WASHINGTON: ‌Rights advocates and multiple Democrats on Tuesday condemned anti-Muslim comments by Republican US Representative Randy Fine who ​said on Sunday that “the choice between dogs and Muslims is not a difficult one.”
Fine, whose comments against Muslims have often sparked outrage, has dismissed the criticism and since doubled down on his remarks on social media.

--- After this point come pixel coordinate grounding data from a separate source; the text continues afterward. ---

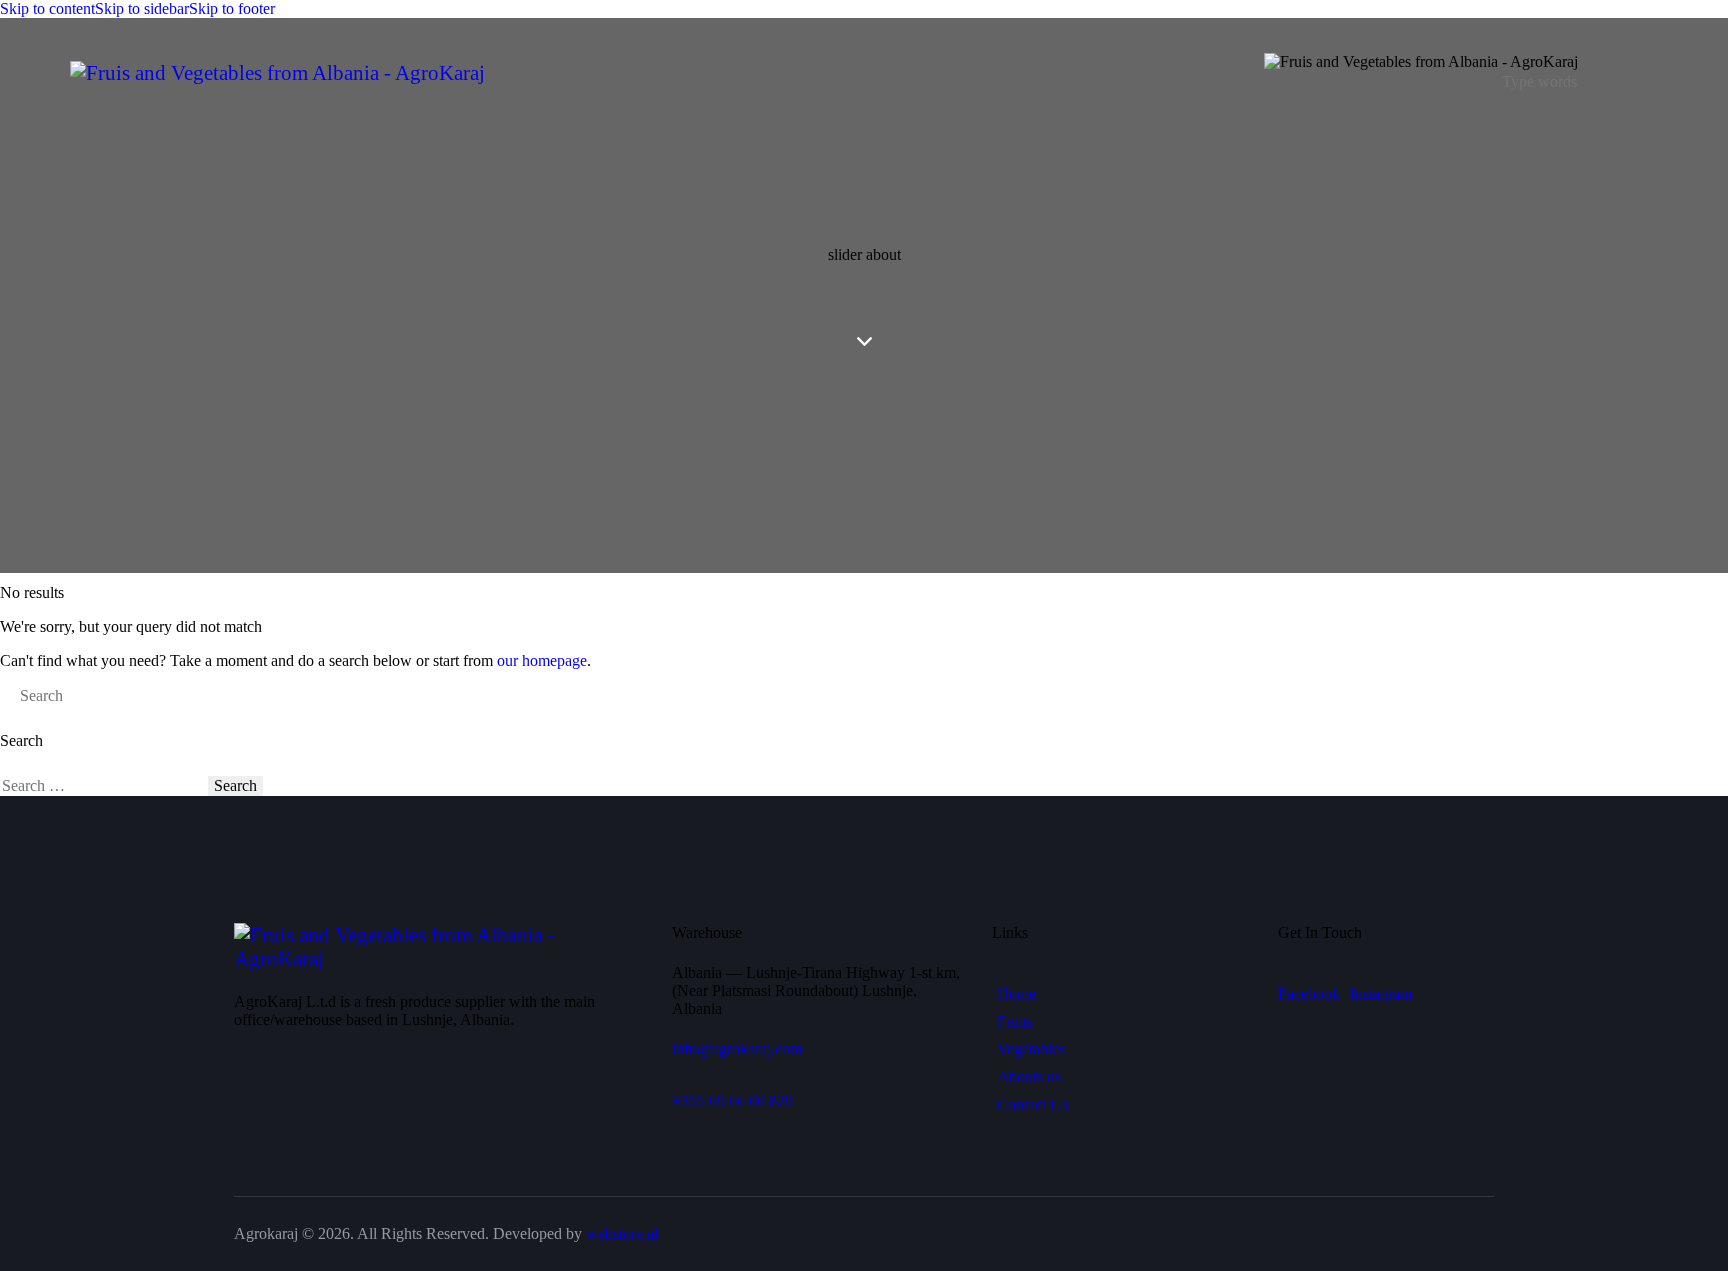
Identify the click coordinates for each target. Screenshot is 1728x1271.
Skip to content (47, 8)
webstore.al (622, 1233)
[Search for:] (104, 785)
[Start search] (6, 696)
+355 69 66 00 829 (732, 1100)
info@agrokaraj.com (737, 1048)
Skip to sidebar (142, 8)
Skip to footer (232, 8)
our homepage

The Council on American-Islamic Relations designated the ‌Republican US ‌lawmaker from Florida as an ​anti-Muslim ‌extremist ⁠last ​year.
“If they ⁠force us to choose, the choice between dogs and Muslims is not a difficult one,” Fine said on X on Sunday in a post that had over 40 million views as of Tuesday afternoon.
Some ⁠high-profile Democrats including California Governor Gavin Newsom ‌called for him ‌to resign while House ​of Representatives Minority Leader ‌Hakeem Jeffries called Fine an “Islamophobic, disgusting and ‌unrepentant bigot.”
Jeffries also called for Republicans — who hold a majority in both chambers of Congress — to hold Fine accountable.
“To ignore this is to ‌accept and normalize it,” Democratic US Representative Alexandria Ocasio-Cortez said. Fine’s past comments ⁠include ⁠calling for the mass expulsion of all Muslims from the US, labeling of Muslims as “terrorists” and the mocking of the starvation and killing of Palestinians in Gaza, among others. Rights advocates have noted a rise in Islamophobia in the US in recent years due to a range of factors including hard-line immigration policies and white-supremacist rhetoric, as ​well as the ​fallout of Israel’s war in Gaza on American society.